Oil Dips After Blistering Climb With Fed and Technicals in Focus
(Bloomberg) -- Oil fell after a breakneck rally as wider markets held a cautious tone ahead of a Federal Reserve meeting, and crude’s metrics continued to signal that prices may have risen too far, too fast.
West Texas Intermediate for November dropped below $90 a barrel, after closing almost level on Tuesday. Its 14-day relative-strength index has been above 70 since the start of this month, suggesting a pullback may be imminent. The October contract for the US crude benchmark expires later on Wednesday.
Crude has roared higher this quarter, hitting a 10-month high, thanks to supply curbs from OPEC+ linchpins Saudi Arabia and Russia, as well as brighter outlooks in the two biggest economies, the US and China. While the upswing has reignited talk of a return to $100 oil, that may be a headache for central bankers, including those at the Fed who decide policy later Wednesday.
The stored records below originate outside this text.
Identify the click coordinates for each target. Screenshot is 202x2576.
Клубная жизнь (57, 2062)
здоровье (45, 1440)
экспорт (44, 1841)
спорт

Oil is “taking a breather with FOMC event risk ahead,” said Charu Chanana, market strategist at Saxo Capital Markets Pte in Singapore, referring to the rate-setting Federal Open Market Committee. Still, “$100 oil chatter remains,” she added, citing tightness in physical markets, including diesel.
Widely tracked measures of supply and demand reinforce signals that the market is tightening. In the US, the industry-funded American Petroleum Institute said that nationwide inventories shrank by 5.25 million barrels last week, including a drawdown at the Cushing hub, according to people familiar with the figures. A separate assessment from AlphaBBL Corp. also showed a drop at the Oklahoma storage site. Official data come later on Wednesday.
In addition, timespreads retain a strong tone. The gap between WTI’s two nearest December contracts was a little below $10 a barrel in a bullish backwardated structure, more than twice the figure a month ago.